DataDotz BigData Weekly

DataDotz Bigdata Weekly

This entry was posted in Uncategorized on by .   0 Comment[s]

Apache Pulsar
=====

While Apache Pulsar (incubating) shares some similarities with Apache Kafka, it has a different architecture. Namely, it has stateless brokers and separate storage bookies (services implemented via Apache BookKeeper). Data is stored as segments, which allow scale up without rebalancing. The post describes this architecture and compares with Kafka. Also of note: Pulsar provides a Kafka-compatible API, which aims to provide drop-in compatibility.
https://streaml.io/blog/pulsar-segment-based-architecture/

Apache Spark
==========

As Kubernetes seems to be gaining lots of traction for container orchestration, it’s pretty natural to try to run Spark jobs with it. This first post describes how to do so, and it describes some of the current shortcomings in the current implementation. The second looks at how to then integrate with Apache Zeppelin, which has a few gotchas.

https://banzaicloud.com/blog/scaling-spark-k8s/
Using Hue to interact with Apache Kylin
==========

Apache Kylin is an OLAP database system for big data. It supports JDBC drivers, which can be used to run queries from Hue, including on an Amazon Elastic MapReduce setup. This post includes the basic steps to get going.

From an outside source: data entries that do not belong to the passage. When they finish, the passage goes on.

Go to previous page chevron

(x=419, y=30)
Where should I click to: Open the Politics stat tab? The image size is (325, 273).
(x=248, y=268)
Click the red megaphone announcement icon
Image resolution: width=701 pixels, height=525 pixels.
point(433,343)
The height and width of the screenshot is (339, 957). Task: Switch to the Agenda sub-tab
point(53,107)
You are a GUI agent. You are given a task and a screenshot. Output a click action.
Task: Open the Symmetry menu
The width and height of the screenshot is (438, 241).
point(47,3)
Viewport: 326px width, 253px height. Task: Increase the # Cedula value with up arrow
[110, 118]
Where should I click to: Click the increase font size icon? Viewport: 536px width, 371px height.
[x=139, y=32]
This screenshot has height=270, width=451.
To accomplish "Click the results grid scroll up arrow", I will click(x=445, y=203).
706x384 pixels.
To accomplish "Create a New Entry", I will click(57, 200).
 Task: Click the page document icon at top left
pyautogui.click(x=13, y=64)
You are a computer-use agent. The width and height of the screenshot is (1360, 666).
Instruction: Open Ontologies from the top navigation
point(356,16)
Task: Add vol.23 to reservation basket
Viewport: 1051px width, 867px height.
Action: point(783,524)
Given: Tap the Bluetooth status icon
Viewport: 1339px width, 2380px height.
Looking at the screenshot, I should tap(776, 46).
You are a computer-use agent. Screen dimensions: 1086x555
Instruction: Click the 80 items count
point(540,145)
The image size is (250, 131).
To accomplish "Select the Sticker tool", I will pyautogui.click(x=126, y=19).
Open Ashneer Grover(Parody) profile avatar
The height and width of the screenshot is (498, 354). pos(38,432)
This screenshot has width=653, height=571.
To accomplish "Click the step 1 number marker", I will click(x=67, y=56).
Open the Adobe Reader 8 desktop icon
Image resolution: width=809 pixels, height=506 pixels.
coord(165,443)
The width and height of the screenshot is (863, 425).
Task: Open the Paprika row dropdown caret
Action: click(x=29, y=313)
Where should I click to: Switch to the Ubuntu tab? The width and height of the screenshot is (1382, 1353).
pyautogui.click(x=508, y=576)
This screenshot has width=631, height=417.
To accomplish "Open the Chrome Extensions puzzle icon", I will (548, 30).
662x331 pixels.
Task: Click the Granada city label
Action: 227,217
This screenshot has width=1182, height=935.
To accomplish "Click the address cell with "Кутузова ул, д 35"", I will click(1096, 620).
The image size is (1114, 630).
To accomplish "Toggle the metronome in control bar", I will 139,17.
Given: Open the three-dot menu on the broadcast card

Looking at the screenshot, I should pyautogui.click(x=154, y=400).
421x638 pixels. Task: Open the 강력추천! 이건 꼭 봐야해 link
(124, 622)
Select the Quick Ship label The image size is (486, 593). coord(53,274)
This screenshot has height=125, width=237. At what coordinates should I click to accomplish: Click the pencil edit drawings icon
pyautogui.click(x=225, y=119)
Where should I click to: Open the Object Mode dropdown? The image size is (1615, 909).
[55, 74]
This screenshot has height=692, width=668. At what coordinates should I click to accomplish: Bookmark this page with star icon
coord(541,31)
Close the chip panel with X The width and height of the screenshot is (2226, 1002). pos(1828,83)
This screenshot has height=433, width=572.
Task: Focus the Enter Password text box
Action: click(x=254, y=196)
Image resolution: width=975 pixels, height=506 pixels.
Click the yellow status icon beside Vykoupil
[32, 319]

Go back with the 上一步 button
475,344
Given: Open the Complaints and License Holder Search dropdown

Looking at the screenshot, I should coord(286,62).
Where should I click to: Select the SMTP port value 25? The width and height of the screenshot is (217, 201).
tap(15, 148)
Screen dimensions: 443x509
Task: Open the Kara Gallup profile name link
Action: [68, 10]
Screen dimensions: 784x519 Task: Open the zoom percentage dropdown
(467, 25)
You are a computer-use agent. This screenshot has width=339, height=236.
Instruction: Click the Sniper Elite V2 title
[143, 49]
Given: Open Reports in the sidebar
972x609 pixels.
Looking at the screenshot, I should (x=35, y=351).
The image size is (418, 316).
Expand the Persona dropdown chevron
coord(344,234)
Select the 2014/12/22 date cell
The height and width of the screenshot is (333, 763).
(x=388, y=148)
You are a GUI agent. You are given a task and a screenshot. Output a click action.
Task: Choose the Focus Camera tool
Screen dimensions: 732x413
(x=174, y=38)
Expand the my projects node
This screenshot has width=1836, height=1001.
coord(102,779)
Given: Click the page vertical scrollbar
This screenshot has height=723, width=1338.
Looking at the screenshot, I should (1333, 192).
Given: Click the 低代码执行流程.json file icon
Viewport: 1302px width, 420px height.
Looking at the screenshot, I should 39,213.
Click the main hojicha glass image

http://gethue.com/using-hue-to-interact-with-apache-kylin/
Apache Kakfa
==========

The Confluent blog has recently had several articles about the exactly once semantics in Apache Kafka. In the latest post in their series, they describe how the Kafka Streams API achieves exactly once

https://www.confluent.io/blog/enabling-exactly-kafka-streams/
Apache Flink
==========

As I usually say, you should always validate a benchmark with your own use case, rather than trusting what you see online. This example helps to really drive home that point—a small bug in data production of a benchmark driver program caused a major slowdown for Apache Flink in a competitor’s analysis.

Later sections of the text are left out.